Review Date: 2006-07-08
How is it to be a sexagenarian and still working a menial job? Mezei takes us through what is an average day, nothing exciting, simply two old men performing the tiresome seemingly insignificant job of changing street signs. Oh but there is significance in those changing signs. Through the reflections, of Valdo and Tomas, we see life is not only what you put into it but circumstance plays a grand role, disappointment comes, dreams amend, and governments revolutionize. Mezei shows us that there is a lot to be said for simply surviving. At the end of the day if you have a friend who will lend a hand and share a laugh perhaps this is all that really matters. This is a worthwhile read.

The Street Signs of Prague
Helpful Votes: 2 out of 3 total.
Review Date: 2006-07-04
If you search the American news media for information about post-communist Czechoslovakia, you will find superficial information or no information at all. The typical reporter knows nothing about the history of that country, the causes for the rise and fall of communism, the subsequent upheavals of capitalism, or the eventual division of the country into the Czech Republic and Slovakia.

Adam Mezei is not a typical reporter.

Using the medium of fiction, Mezei invites the reader into the daily lives of two aging street workers in Prague. He lets us hear both their words and thoughts. The writer then disappears and lets Vlado and Tomas tell their own stories, which are similar in some ways and very different in other ways.

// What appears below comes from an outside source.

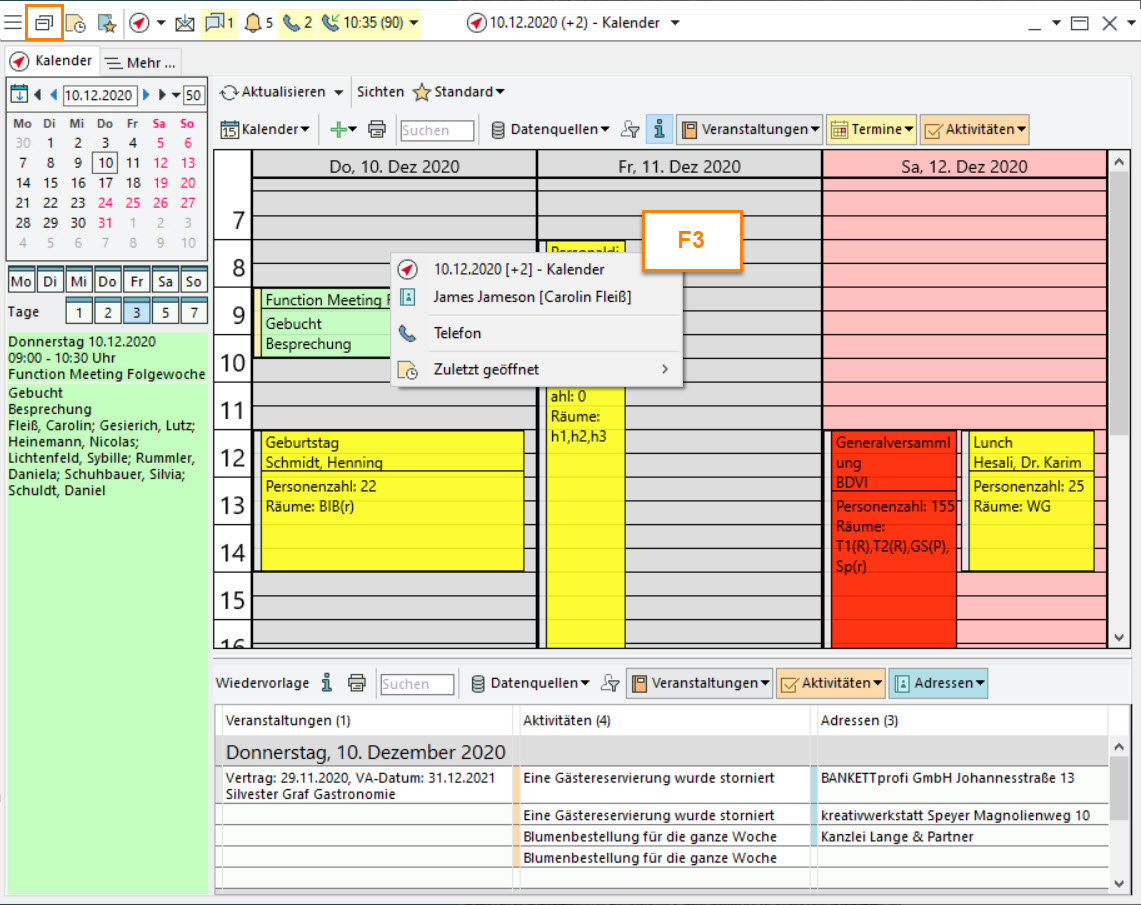Expand the Datenquellen dropdown in calendar toolbar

Vlado has always held working-class jobs. He misses the simple pleasures that communism gave him.

Tomas has a different work history. At one point, he had been an evolutionary biologist at Charles University, but he lost that job through no fault of his own.

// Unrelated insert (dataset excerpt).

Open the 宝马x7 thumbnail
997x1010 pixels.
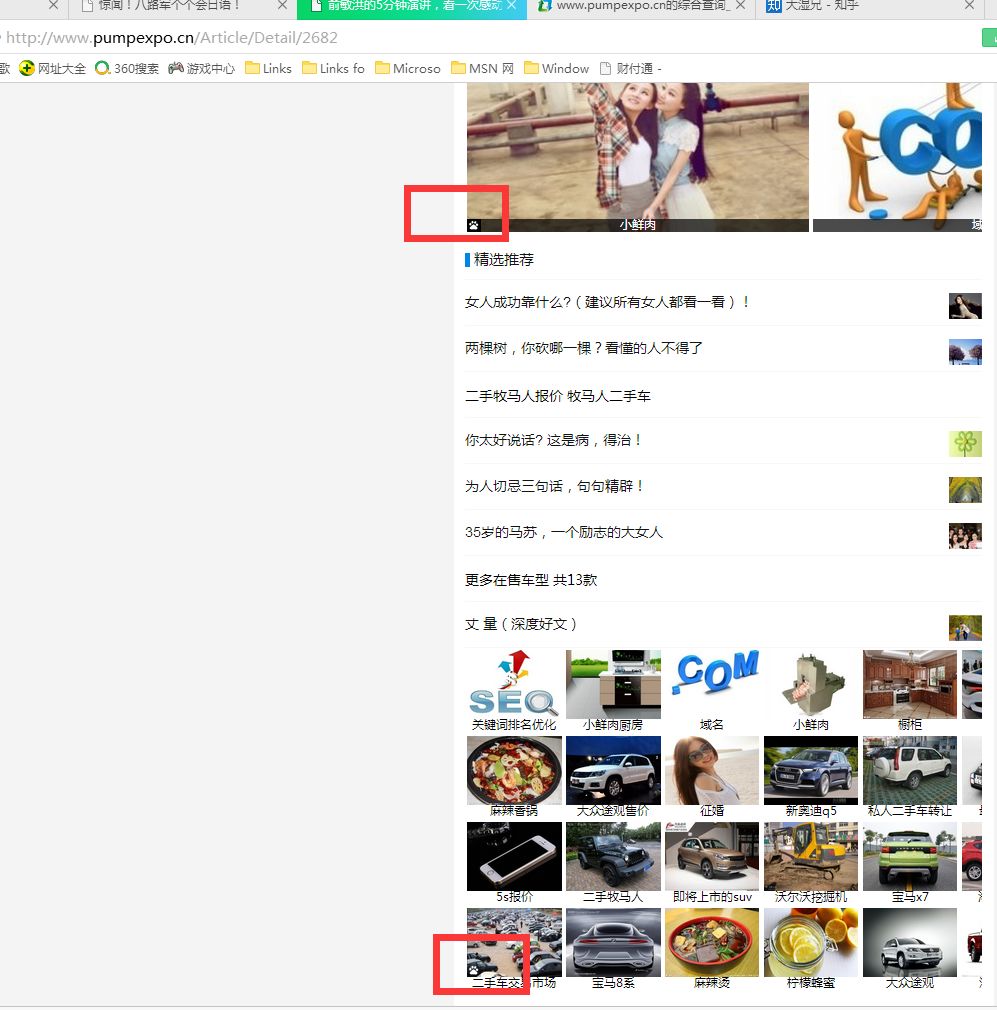click(909, 856)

Now Tomas works on the streets with his new friend Vlado. They remove the signs that give the names of the streets. Streets named after old heros will now have the names of new heros.

But, I wonder, aren't Vlado and Tomas the real heros? Haven't they spent their lives serving their fellow countrymen?

The story of Vlado and Tomas asks them and us one difficult question: Which way are the signs pointing?

Reminescent of "Waiting For Godot"
Helpful Votes: 3 out of 4 total.
Review Date: 2006-05-29
Adam's portrait of two elderly men in Prague who have seen it all and have little left but the menial work that has fallen their way after fifty years of turmoils and disappointment is both funny and affecting with Samuel Beckett overtones. Not much happens here, but then not much is supposed to. It is a classic "slice of life"
portrait, told with affection and an ironic tone. Very enjoyable.